Corporate Diversity Programs Face Scrutiny and Rollbacks

Background:

Corporate diversity programs (DEI) have come under increasing scrutiny from the current US administration. In response, several major companies have announced rollbacks of their DEI initiatives.

Citigroup:

* CEO Jane Fraser has removed the requirement for diverse candidate pools in new hires.
* The "diversity, equity and inclusion and talent management” team has been renamed "talent management and engagement."
* Fraser cited changing legal and political environments as reasons for the changes.

PepsiCo:

* No longer has a dedicated DEI officer or workforce representation goals.
* Will expand its supplier base.
* CEO Ramon Laguarta stated that the company will continue to hire and promote based on merit.

Other Companies:

* Meta, Walmart, McDonald's, Lowe's, Ford, Tractor Supply, John Deere, and Target have also made similar retreats from DEI programs.

Legal Context:

* The 2023 Supreme Court ruling in Students for Fair Admissions found Harvard University's race-conscious admissions program to be unconstitutional.
* President Trump's executive order ended federal DEI programs and prohibited agencies from promoting such initiatives in the private sector.
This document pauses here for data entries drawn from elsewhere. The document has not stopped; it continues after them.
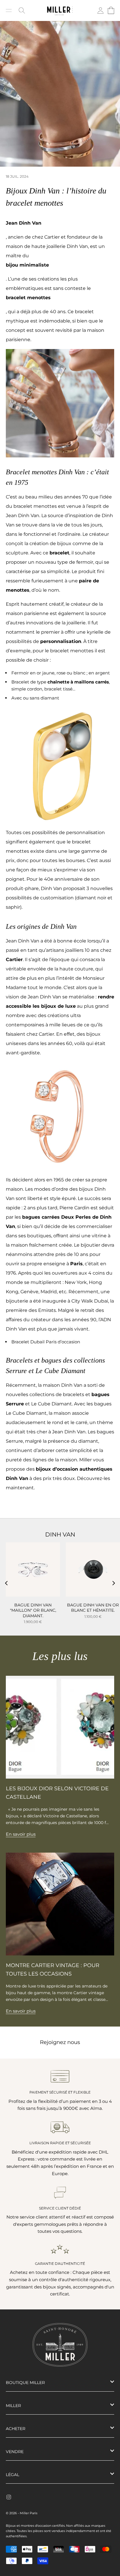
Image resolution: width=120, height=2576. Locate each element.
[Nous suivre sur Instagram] (9, 2497)
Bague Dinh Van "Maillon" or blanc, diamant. (33, 1610)
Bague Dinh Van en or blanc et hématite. (93, 1607)
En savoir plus (21, 1834)
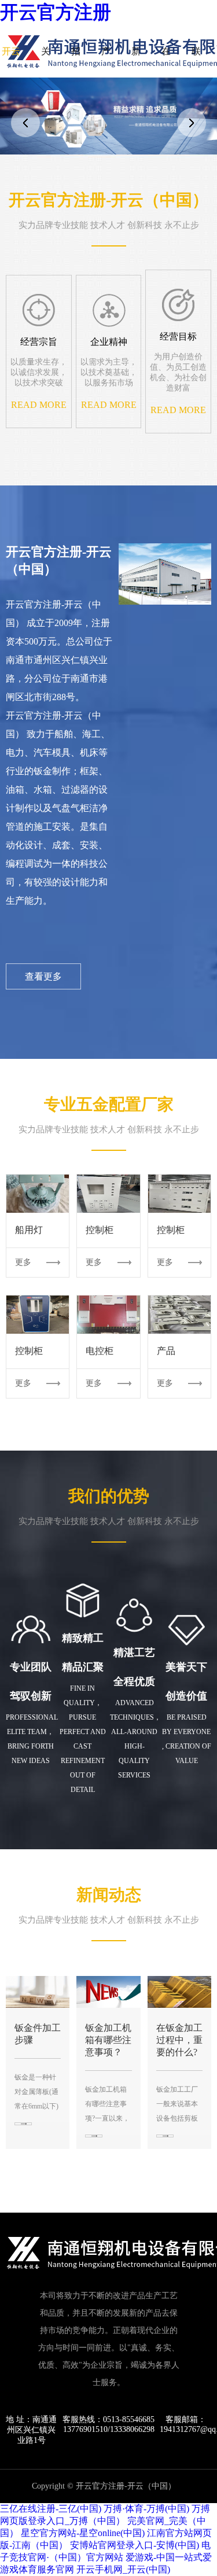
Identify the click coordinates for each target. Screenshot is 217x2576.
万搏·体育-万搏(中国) (146, 2509)
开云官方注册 (55, 12)
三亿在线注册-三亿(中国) (50, 2509)
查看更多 (43, 976)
Goldman Sachs and JPMorgan Chase:

* Goldman Sachs has dropped the requirement for IPO clients to have diverse board members.
* JPMorgan Chase has removed most references to DEI from its annual report, citing legal changes and a desire to reduce bureaucracy.

CEO Perspectives:

* JPMorgan Chase CEO Jamie Dimon has expressed skepticism about bias training and DEI spending.
* Dimon stated that the company will accommodate legal changes but also intends to reduce bureaucratic waste.

Implications:

These rollbacks signal a shift away from corporate-backed DEI programs, reflecting changing legal and political landscapes. However, some companies maintain that they will continue to focus on diversity and inclusion within their workforces.